Movie Review: Ant-Man
By Ben Gruchow
July 23, 2015
What happens with a refreshed energy given just enough wiggle room to pretend the movie’s only starting? We’ve got nicely-paced world building, and dialogue back-and-forth that actually sounds like people having a conversation. A lot of this is down to Edgar Wright and Joe Cornish’s sarcastic and irreverent script, but Rudd’s and longtime collaborator Adam McKay’s fingerprints are on this, too, with what I assume are the movie’s more earnest (and honestly, less-successful) character moments.
Evangeline Lilly and Corey Stoll round out the principals in the story, with Lilly playing the Marvel token female with a pronounced lack of interest in any scene that doesn’t involve Douglas’s Pym, and Stoll playing Pym’s early protégé Darren Cross. Stoll being the main villain is something the film doesn’t even pretend to conceal; in case you couldn’t guess from his placement and expression on the poster, the movie wipes out all doubt in Cross’s very first scene, with his intonation and gesticulation set to the hammiest broad interpretation of a malcontent you could hope for in a movie that’s not an open spoof. The character couldn’t announce his intentions, actions, and ultimate fate any more clearly than if he had opened his first scene by devouring a puppy. In between dialogue exchanges, Lang learns the ins and outs of being Ant-Man, and there’s just enough run time left to concoct and execute a save-the-world plot when the bad guy gets ahold of a similar suit.
This is all pretty tremendously low-stakes; rarely is there a sense of conflict, and almost never a sense of true danger. Cross is spared from being the weakest Marvel villain by virtue of Lee Pace’s Ronan from Galaxy being a thing, but he really is a non-entity - as faint and unimpressive an antagonist as you could hope for, and fairly inconsequential to the film he’s in. Even without him: when characters are in jeopardy, it’s never for very long. But you know what? I don’t think the movie was ever going for consequentiality, and it’s kind of difficult to blame a movie for not going somewhere it never intended to go.
Ant-Man reminds me in total of nothing so much as Iron Man Lite - the protagonist is loose and sarcastic in a relaxed and featherweight way, the supporting characters are all confident and easy to watch if thinly drawn, and the whole thing never really takes itself seriously or plumbs much conceptual or character depth - outside of one sequence, set up by earlier story logic, that briefly hints at a far bolder and visually audacious Ant-Man; it’s so baldly different in its progression and depiction of the environment from anything else in the immediate vicinity that it adds a pretty sizable jolt to everything around it, and even succeeds in creating some tension out of nowhere.
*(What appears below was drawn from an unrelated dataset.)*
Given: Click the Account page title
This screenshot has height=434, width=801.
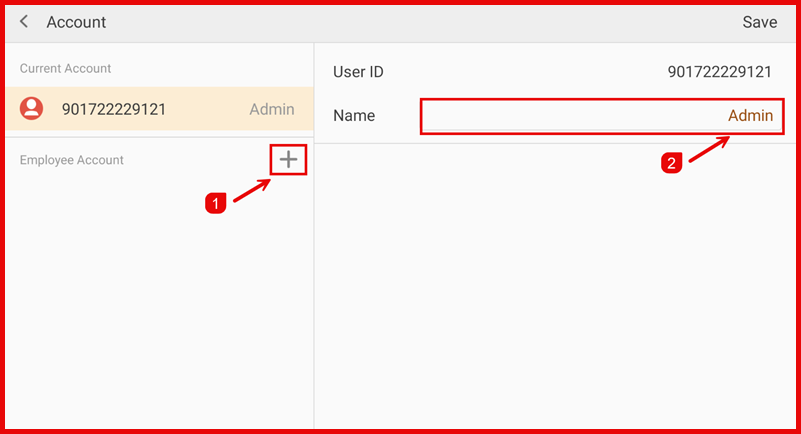Looking at the screenshot, I should pos(76,22).
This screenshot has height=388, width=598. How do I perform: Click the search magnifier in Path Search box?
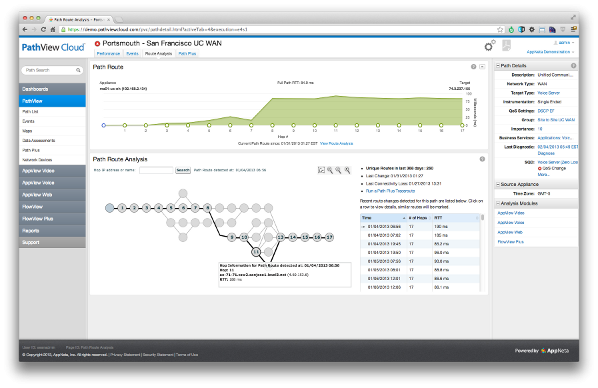(78, 70)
As a whole, what we’re promised is a fairly simple origin story, and on that level the movie delivers (with a lot of the success being the result of some truly snappy chemistry between Rudd, Douglas, and Lilly).
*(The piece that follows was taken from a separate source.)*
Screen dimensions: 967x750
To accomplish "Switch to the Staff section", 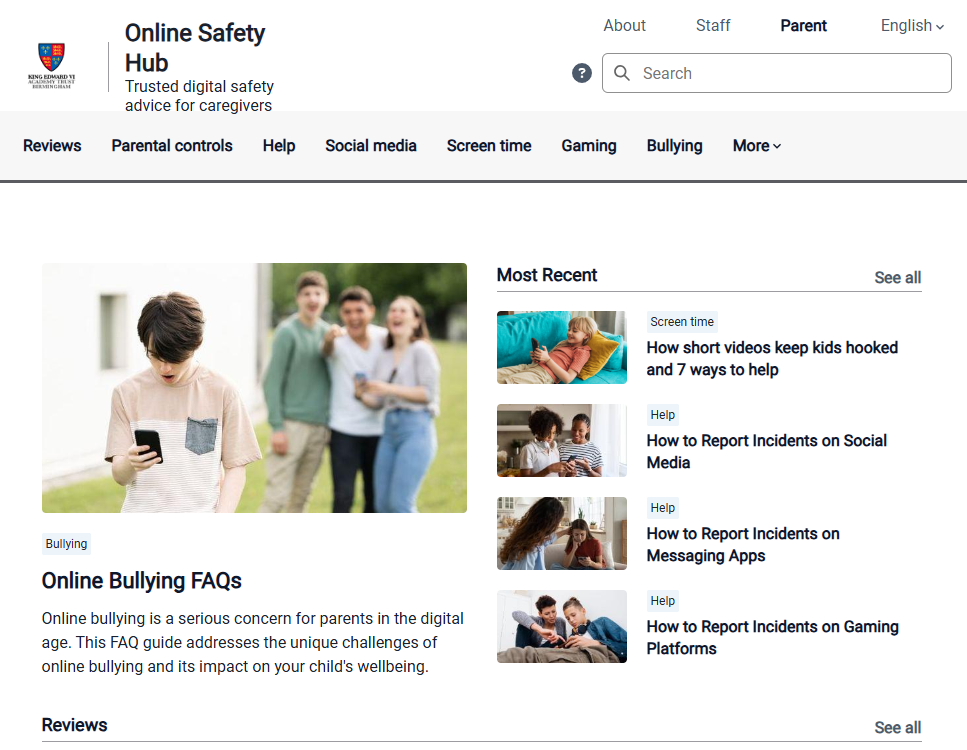I will coord(713,26).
The whole enterprise is surprisingly enjoyable, the humor is abundant and just subversive enough to sneak a chuckle or laugh out of you before you’ve realized what happened, and (this is a big one) the action sequences are visually unique and distinctive enough to stand apart from other Marvel films. It’s the second wide release of July I’ve seen, after Magic Mike XXL, that just doesn’t care as much about executing the right formal technique and showing the appropriate emphasis on dialogue and incident as it does about proceeding laconically and lightly from one point to the next. It sits comfortably in the middle of the Phase 2 films: not quite as effortless as Guardians of the Galaxy or The Winter Soldier, but more sure of its identity than Iron Man 3, and a sight better than Age of Ultron. About Thor: The Dark World, I remain rather blissfully unaware.